Alexandra si congedò con un borbottio che sembrava qualcosa tipo “Io sono nata pronta…”

-



La sera era calata presto. E lei non aveva cenato. Era andata in riva al Lago. Come quella sera di tanti anni fa. Era seduta vicina all’acqua e guardava il riflesso della Luna. E, nuovamente, i ricordi affiorarono nitidi nella sua mente.


FLASHBACK
Finalmente sera. Finalmente fuori. Un libro, la musica e il lago. Il momento preferito della sua giornata. Scese fino sulla riva del lago, camminando piano, assaporando ogni secondo.
Si avvicinò all’acqua e si sedette, la schiena appoggiata contro un tronco.

-Lumos.- e tutto divenne magico. Gli insetti, attratti dalla luce della bacchetta, si avvicinavano, riempendo la notte di ronzii. Aprì il libro e si mise a leggere.

Erano passati neanche dieci minuti, che sentì dei passi. Stizzita, riprese a leggere, cercando di ignorarli, chiaro indice della presenza di qualcuno. Non al Lago, ti prego, non qui.
E invece sembrava proprio che venissero verso di lei.
Sentì i passi avvicinarsi sempre di più, fino a fermarsi a mezzo metro da lei. Per tutto questo tempo, Alexandra non aveva alzato lo sguardo dal libro.

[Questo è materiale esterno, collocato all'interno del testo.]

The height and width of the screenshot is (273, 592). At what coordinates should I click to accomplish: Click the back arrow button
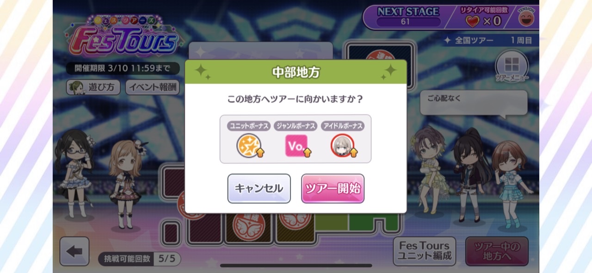click(x=74, y=251)
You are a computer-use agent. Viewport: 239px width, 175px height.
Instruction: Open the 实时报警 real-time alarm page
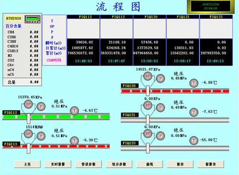coord(58,164)
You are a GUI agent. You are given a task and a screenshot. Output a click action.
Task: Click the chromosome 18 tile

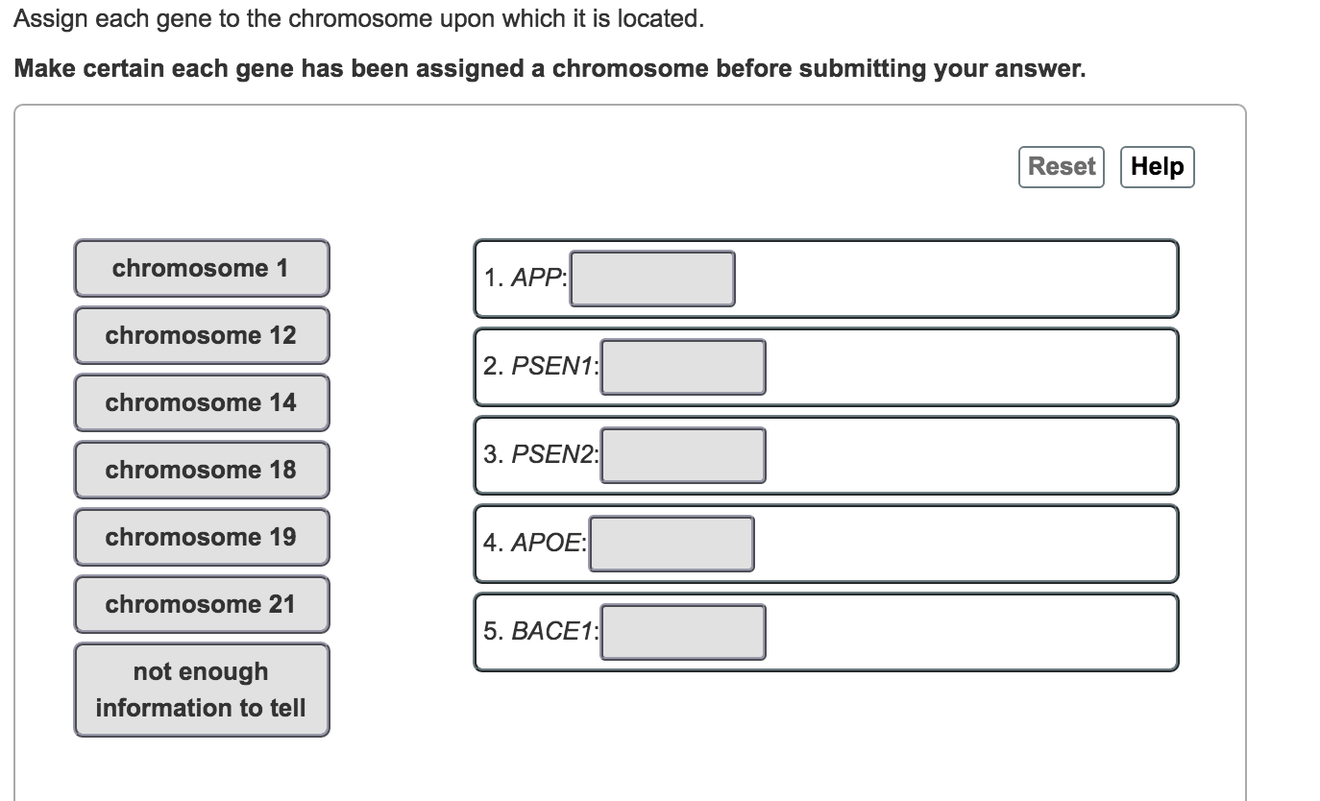click(x=201, y=470)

-Cosa ci fa fuori a quest’ora?- aveva riconosciuto la voce del pipistrello, strano che non si fosse messo a gesticolare, come suo solito
-Leggo.-
-Grazie, questo lo vedo.-
-So perfettamente che ora è. Come vede…- e alzò un braccio mostrando, fra la marea di bracciali, anche un orologio da polso digitale -…non è ancora scattato il coprifuoco. Indi per cui, posso rimanere ancora qui.-
-Certo, il ragionamento non fa una piega.-
-Bene.-

Molto, molto, molto stizzita, la Serpeverde riprese la lettura del libro, che nuovamente interruppe quando sentì il pipistrello sedersi sulla riva, a qualche metro da lei, aprire un libro e leggere. Oh, santo Mason, proprio qui doveva venire? Non si può dire che fosse una ragazza sociale, no quello no. Ma addirittura quello. Avrebbe voluto cacciare un urlo per sfogarsi, ma poi avrebbe dovuto spiegare all’uomo in nero il perché del momento di pazzia, allora preferì ricominciare a leggere, ignorandolo.

Poi però, non resistette. Attraverso i capelli lo osservò. Era seduto come lei, schiena appoggiata ad un tronco. Il libro, un tomo spesso, aperto sulle ginocchia, una cortina di capelli corvini tutt’attorno. La luce della luna e quella delle bacchette lo illuminava, dandogli un’aria arcana, misteriosa.
Scosse la testa. Questo è troppo, sto vaneggiando. Quindi chiuse il libro con un botto.
FINE FLASHBACK

Ma adesso non sarebbe arrivato. Quei giorni erano passati da molto tempo, ormai. Niente più libri, niente più sogni, niente più speranze, niente più…
Cosa diavolo è questo rumore? Non saranno mica…passi?
Decisa a non conversare con nessuno, Alexandra si alzò e, silenziosa come un gatto, si infilò in un cespuglio basso, proprio dietro all’albero a cui era appoggiata prima.
Trattenne il respiro quando una sagoma apparve in fondo al vialetto.
Il cuore le batteva sempre più forte. Il sangue le premeva nelle tempie.
Ma…No, dannazione: è la rospa.
La delusione si dipinse sul suo volto, anche se nessuno poteva vederla. E lei non l’avrebbe mai ammesso, nemmeno a sé stessa. Di aver sperato, per qualche piccolo, infimo, misero (Meraviglioso) minuto che non avesse perso quell’abitudine. Quel loro piccolo, intimo segreto.
Rituale. Tradizione.
Ma quanto sono stupida?
La delusione brucia più delle lacrime non versate e delle parole taciute e mai dette.


Open Doors - Chapter 3;



Due ore dopo, camminava senza una meta per Hogwarts, evitando spiacevoli incontri. La mente era spenta, e gli unici pensieri che le passavano per la testa erano come un rumore di sottofondo a cui non si presta la minima attenzione.
Lo sguardo scorreva amorevolmente su ogni angolo del castello. Su ogni quadro, su ogni scala, su ogni porta. Tutto le ricordava tanti momenti felici. Non c’era spazio per quelli infelici.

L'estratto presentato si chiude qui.